[[ Records for processing open ]]

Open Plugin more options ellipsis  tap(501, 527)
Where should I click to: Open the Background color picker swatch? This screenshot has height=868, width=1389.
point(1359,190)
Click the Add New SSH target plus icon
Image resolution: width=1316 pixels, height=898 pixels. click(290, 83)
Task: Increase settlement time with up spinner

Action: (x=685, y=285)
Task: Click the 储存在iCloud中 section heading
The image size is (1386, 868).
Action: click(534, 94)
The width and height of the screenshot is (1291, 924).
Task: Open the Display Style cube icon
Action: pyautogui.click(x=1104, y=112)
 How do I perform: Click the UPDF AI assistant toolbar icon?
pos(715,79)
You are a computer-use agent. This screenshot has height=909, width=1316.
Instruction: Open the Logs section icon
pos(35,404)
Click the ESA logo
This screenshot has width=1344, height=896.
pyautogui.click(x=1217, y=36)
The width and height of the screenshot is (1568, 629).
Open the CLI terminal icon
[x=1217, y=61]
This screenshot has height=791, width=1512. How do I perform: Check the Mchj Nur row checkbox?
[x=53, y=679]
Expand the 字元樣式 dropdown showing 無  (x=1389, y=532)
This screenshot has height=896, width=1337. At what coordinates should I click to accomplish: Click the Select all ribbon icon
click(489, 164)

[[ Records for processing closed ]]

> _About this exercise_:
Beginning with the line that contains "This screenshot has height=896, width=1337.", quote each line exactly through the last line of the entries above, and nothing beyond them.

> _Result of this exercise_:
This screenshot has height=896, width=1337. At what coordinates should I click to accomplish: Click the Select all ribbon icon
click(489, 164)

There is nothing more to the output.